To do:
Please show every line in the items below that contains the word "will", matching its case exactly.

---------- Extracted data

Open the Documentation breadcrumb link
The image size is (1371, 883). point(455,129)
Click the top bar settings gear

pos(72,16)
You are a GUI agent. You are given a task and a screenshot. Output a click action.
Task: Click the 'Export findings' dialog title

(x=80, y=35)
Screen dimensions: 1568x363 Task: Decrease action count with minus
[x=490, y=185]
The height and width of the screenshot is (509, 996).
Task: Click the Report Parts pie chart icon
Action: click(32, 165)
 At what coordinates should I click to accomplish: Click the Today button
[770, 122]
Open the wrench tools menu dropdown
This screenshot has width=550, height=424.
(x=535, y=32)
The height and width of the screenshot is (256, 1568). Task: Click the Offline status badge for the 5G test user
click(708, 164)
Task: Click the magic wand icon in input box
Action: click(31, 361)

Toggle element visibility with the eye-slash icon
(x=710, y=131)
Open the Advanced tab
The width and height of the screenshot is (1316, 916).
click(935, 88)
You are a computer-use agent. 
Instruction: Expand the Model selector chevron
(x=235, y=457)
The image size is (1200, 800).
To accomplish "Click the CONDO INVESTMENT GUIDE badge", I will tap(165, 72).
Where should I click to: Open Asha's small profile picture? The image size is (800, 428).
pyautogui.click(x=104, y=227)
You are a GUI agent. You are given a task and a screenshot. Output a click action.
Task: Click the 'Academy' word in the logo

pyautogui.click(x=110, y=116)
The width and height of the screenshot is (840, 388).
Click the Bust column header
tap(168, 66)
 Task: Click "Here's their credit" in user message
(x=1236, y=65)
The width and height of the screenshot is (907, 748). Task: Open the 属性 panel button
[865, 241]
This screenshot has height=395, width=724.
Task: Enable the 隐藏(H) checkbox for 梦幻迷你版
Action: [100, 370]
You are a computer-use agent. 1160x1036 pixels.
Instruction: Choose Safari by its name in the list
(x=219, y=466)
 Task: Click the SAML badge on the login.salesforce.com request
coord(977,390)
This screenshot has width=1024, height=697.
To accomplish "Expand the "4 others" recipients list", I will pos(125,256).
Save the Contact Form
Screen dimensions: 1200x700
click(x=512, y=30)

--------------------

Response to this exercise:
To accomplish "Click the CONDO INVESTMENT GUIDE badge", I will tap(165, 72).
To accomplish "Expand the "4 others" recipients list", I will pos(125,256).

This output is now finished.